■ Problem to work on
Every single line below has to be printed once more, exactly.

[Items from a data source]
*** Block opens ***

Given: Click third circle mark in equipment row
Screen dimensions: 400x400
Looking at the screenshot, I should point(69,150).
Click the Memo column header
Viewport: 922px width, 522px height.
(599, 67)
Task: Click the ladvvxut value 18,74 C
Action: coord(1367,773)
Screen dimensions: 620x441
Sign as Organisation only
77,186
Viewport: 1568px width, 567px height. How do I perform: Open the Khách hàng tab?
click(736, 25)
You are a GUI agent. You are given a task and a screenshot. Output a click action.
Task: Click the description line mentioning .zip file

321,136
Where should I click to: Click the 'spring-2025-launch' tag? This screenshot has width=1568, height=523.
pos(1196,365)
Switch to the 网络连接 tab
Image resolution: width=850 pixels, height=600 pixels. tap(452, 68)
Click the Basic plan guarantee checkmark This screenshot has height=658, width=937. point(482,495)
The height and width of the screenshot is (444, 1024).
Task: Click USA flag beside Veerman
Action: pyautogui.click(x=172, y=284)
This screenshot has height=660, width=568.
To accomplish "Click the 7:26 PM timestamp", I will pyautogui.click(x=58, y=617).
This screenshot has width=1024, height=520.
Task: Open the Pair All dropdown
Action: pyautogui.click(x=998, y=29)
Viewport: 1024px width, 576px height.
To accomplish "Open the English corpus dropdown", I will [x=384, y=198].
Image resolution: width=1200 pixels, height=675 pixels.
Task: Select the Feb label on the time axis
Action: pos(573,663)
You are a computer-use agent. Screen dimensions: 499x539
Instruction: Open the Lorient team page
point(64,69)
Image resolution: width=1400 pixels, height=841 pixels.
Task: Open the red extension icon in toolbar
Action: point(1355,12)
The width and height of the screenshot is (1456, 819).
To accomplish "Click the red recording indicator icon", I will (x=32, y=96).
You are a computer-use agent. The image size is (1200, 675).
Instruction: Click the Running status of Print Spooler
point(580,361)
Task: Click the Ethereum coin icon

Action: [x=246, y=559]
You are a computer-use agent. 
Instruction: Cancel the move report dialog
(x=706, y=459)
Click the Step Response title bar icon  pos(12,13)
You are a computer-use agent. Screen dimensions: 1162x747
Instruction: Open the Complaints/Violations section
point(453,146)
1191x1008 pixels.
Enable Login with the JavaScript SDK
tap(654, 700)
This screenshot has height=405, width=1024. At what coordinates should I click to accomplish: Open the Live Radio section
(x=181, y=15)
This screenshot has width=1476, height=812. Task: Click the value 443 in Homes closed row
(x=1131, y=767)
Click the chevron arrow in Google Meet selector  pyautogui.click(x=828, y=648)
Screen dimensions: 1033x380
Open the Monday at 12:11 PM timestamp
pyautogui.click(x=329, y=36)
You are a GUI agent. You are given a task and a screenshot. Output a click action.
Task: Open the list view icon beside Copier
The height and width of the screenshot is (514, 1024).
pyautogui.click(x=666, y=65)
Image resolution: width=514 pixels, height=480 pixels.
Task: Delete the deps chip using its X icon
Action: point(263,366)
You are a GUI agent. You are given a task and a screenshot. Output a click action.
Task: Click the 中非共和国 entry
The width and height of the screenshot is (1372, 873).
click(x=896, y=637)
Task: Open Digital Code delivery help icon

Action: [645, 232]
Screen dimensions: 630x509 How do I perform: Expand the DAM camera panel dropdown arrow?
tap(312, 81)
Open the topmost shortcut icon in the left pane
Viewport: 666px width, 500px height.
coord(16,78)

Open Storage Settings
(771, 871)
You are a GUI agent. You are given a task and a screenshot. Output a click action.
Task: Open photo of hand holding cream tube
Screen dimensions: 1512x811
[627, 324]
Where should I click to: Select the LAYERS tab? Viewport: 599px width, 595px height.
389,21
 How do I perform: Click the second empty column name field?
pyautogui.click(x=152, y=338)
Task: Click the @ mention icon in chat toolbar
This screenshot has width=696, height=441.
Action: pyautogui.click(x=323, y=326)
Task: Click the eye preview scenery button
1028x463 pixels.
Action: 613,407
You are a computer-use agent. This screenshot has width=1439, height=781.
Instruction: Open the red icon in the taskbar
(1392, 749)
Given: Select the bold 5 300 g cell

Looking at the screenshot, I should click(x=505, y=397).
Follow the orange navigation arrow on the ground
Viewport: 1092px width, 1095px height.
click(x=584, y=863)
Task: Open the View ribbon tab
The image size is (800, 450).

*** Block closes ***

■ Solution to the problem
Given: Click third circle mark in equipment row
Screen dimensions: 400x400
Looking at the screenshot, I should point(69,150).
Click the Memo column header
Viewport: 922px width, 522px height.
(599, 67)
Task: Click the ladvvxut value 18,74 C
Action: coord(1367,773)
Screen dimensions: 620x441
Sign as Organisation only
77,186
Viewport: 1568px width, 567px height. How do I perform: Open the Khách hàng tab?
click(736, 25)
You are a GUI agent. You are given a task and a screenshot. Output a click action.
Task: Click the description line mentioning .zip file

321,136
Where should I click to: Click the 'spring-2025-launch' tag? This screenshot has width=1568, height=523.
pos(1196,365)
Switch to the 网络连接 tab
Image resolution: width=850 pixels, height=600 pixels. tap(452, 68)
Click the Basic plan guarantee checkmark This screenshot has height=658, width=937. point(482,495)
The height and width of the screenshot is (444, 1024).
Task: Click USA flag beside Veerman
Action: pyautogui.click(x=172, y=284)
This screenshot has height=660, width=568.
To accomplish "Click the 7:26 PM timestamp", I will pyautogui.click(x=58, y=617).
This screenshot has width=1024, height=520.
Task: Open the Pair All dropdown
Action: pyautogui.click(x=998, y=29)
Viewport: 1024px width, 576px height.
To accomplish "Open the English corpus dropdown", I will [x=384, y=198].
Image resolution: width=1200 pixels, height=675 pixels.
Task: Select the Feb label on the time axis
Action: pos(573,663)
You are a computer-use agent. Screen dimensions: 499x539
Instruction: Open the Lorient team page
point(64,69)
Image resolution: width=1400 pixels, height=841 pixels.
Task: Open the red extension icon in toolbar
Action: point(1355,12)
The width and height of the screenshot is (1456, 819).
To accomplish "Click the red recording indicator icon", I will (x=32, y=96).
You are a computer-use agent. The image size is (1200, 675).
Instruction: Click the Running status of Print Spooler
point(580,361)
Task: Click the Ethereum coin icon

Action: [x=246, y=559]
You are a computer-use agent. 
Instruction: Cancel the move report dialog
(x=706, y=459)
Click the Step Response title bar icon  pos(12,13)
You are a computer-use agent. Screen dimensions: 1162x747
Instruction: Open the Complaints/Violations section
point(453,146)
1191x1008 pixels.
Enable Login with the JavaScript SDK
tap(654, 700)
This screenshot has height=405, width=1024. At what coordinates should I click to accomplish: Open the Live Radio section
(x=181, y=15)
This screenshot has width=1476, height=812. Task: Click the value 443 in Homes closed row
(x=1131, y=767)
Click the chevron arrow in Google Meet selector  pyautogui.click(x=828, y=648)
Screen dimensions: 1033x380
Open the Monday at 12:11 PM timestamp
pyautogui.click(x=329, y=36)
You are a GUI agent. You are given a task and a screenshot. Output a click action.
Task: Open the list view icon beside Copier
The height and width of the screenshot is (514, 1024).
pyautogui.click(x=666, y=65)
Image resolution: width=514 pixels, height=480 pixels.
Task: Delete the deps chip using its X icon
Action: point(263,366)
You are a GUI agent. You are given a task and a screenshot. Output a click action.
Task: Click the 中非共和国 entry
The width and height of the screenshot is (1372, 873).
click(x=896, y=637)
Task: Open Digital Code delivery help icon

Action: [645, 232]
Screen dimensions: 630x509 How do I perform: Expand the DAM camera panel dropdown arrow?
tap(312, 81)
Open the topmost shortcut icon in the left pane
Viewport: 666px width, 500px height.
coord(16,78)

Open Storage Settings
(771, 871)
You are a GUI agent. You are given a task and a screenshot. Output a click action.
Task: Open photo of hand holding cream tube
Screen dimensions: 1512x811
[627, 324]
Where should I click to: Select the LAYERS tab? Viewport: 599px width, 595px height.
389,21
 How do I perform: Click the second empty column name field?
pyautogui.click(x=152, y=338)
Task: Click the @ mention icon in chat toolbar
This screenshot has width=696, height=441.
Action: pyautogui.click(x=323, y=326)
Task: Click the eye preview scenery button
1028x463 pixels.
Action: 613,407
You are a computer-use agent. This screenshot has width=1439, height=781.
Instruction: Open the red icon in the taskbar
(1392, 749)
Given: Select the bold 5 300 g cell

Looking at the screenshot, I should click(x=505, y=397).
Follow the orange navigation arrow on the ground
Viewport: 1092px width, 1095px height.
click(x=584, y=863)
Task: Open the View ribbon tab
The image size is (800, 450).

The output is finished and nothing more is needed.